*Direction*: Retype each of the items below word for word, omitting the pictures from your copy.

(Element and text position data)
★ ★ ★ ★ ★ ★ ★

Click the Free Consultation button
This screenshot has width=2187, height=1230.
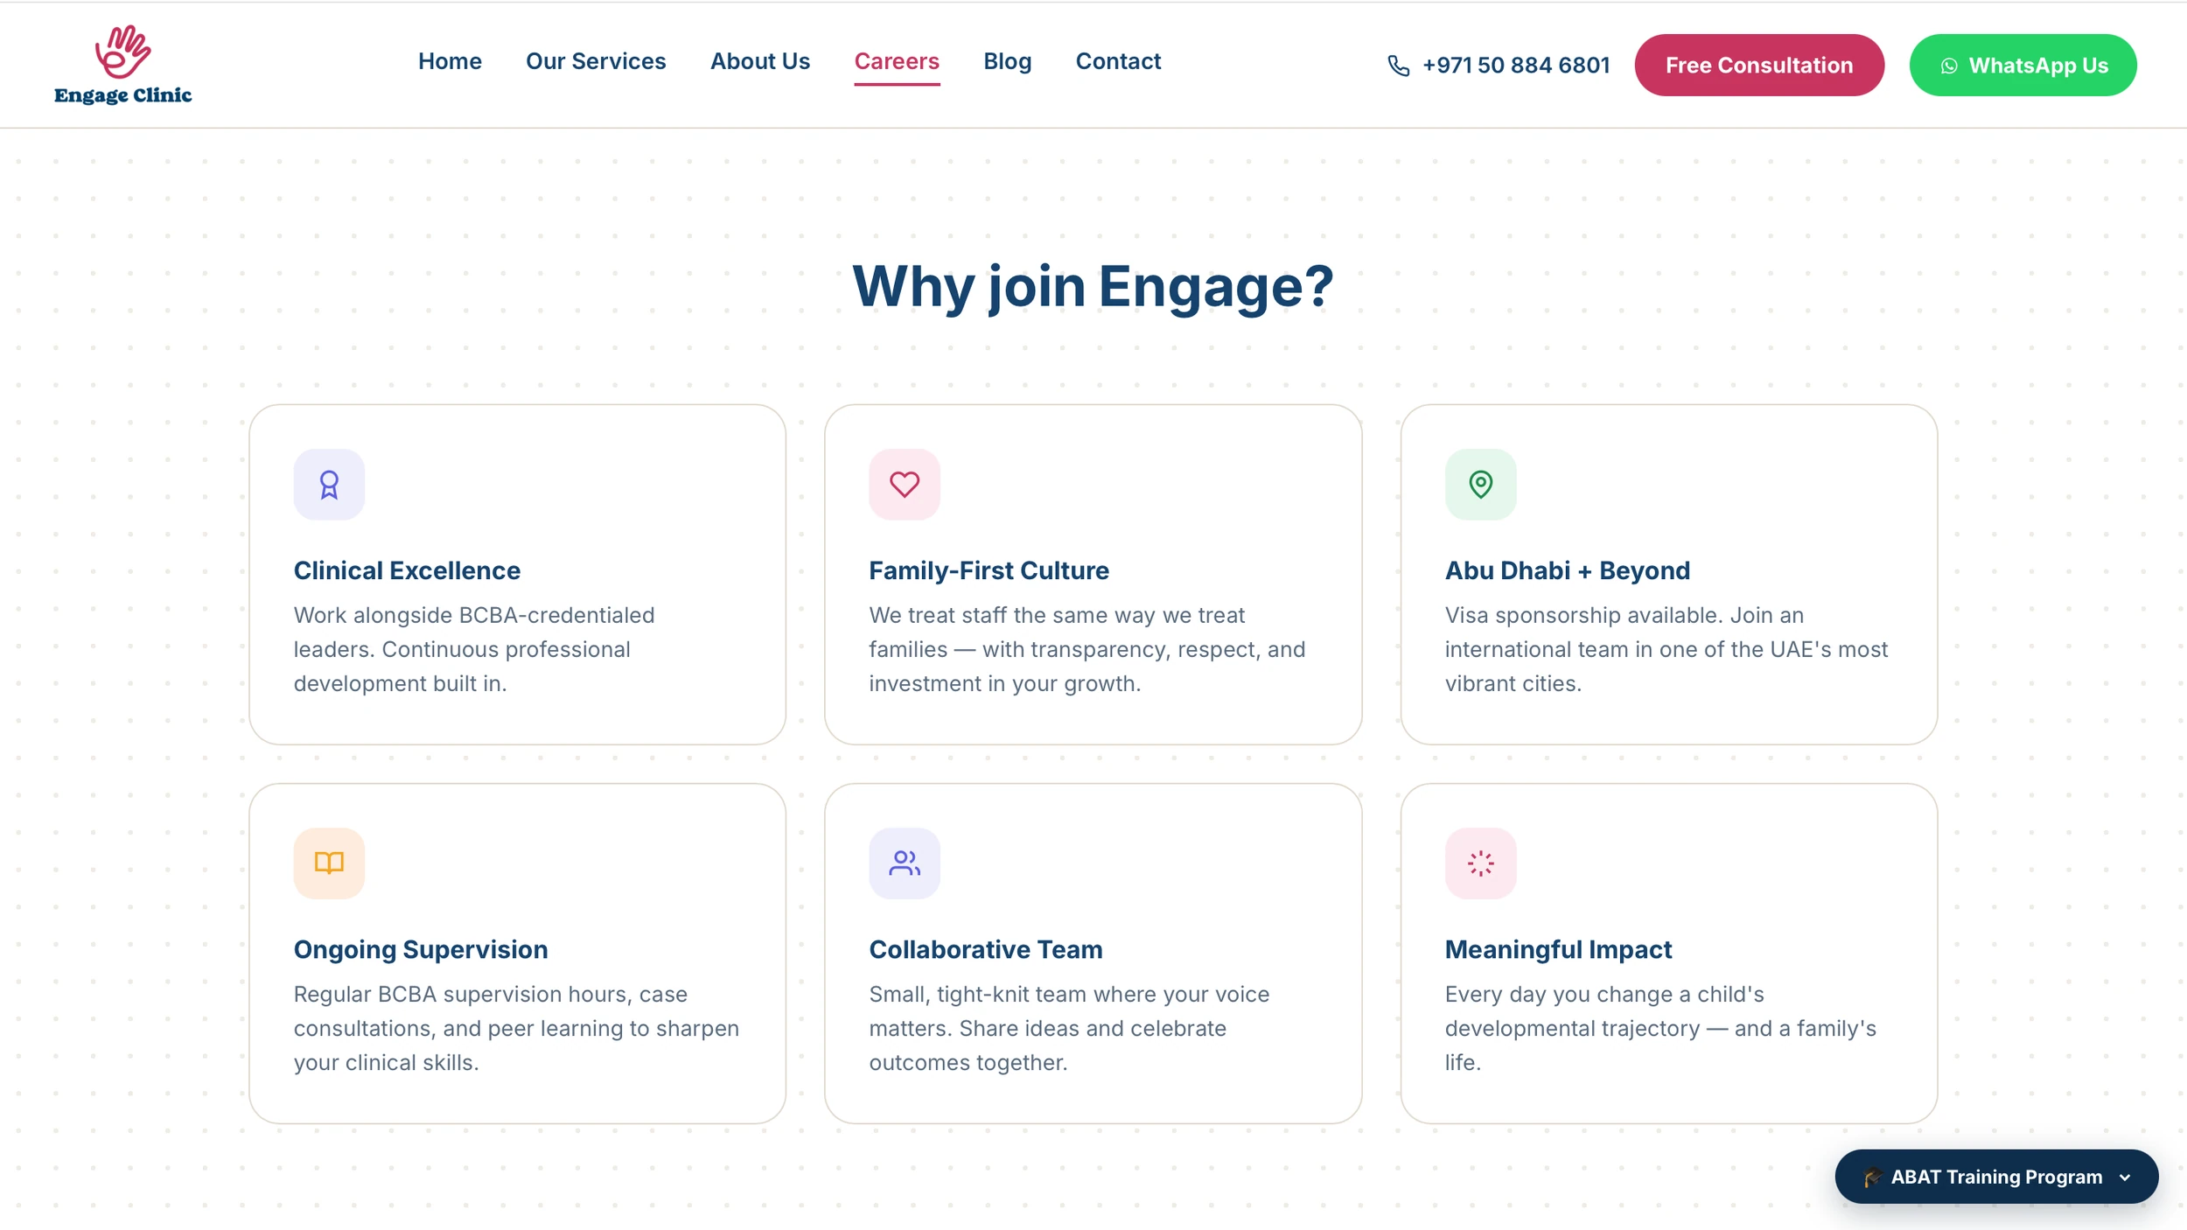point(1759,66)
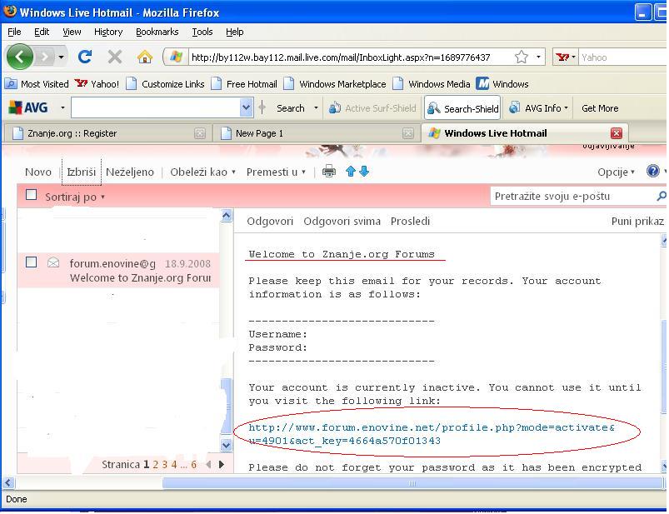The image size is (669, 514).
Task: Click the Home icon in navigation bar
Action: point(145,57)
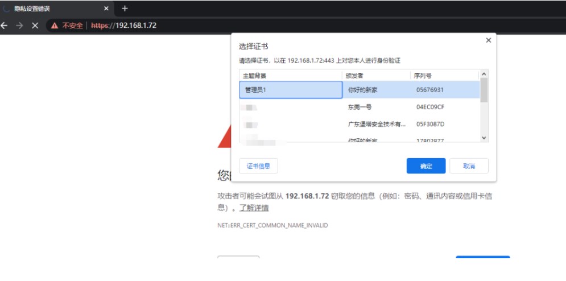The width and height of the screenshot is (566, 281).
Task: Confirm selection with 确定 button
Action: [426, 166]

★ ★ ★ ★ ★ ★ ★

*Written answer*:
Click the Free Consultation button
This screenshot has width=2187, height=1230.
point(1759,66)
The image size is (669, 514).
Task: Click the Home icon in navigation bar
Action: point(145,57)
The width and height of the screenshot is (566, 281).
Task: Confirm selection with 确定 button
Action: [426, 166]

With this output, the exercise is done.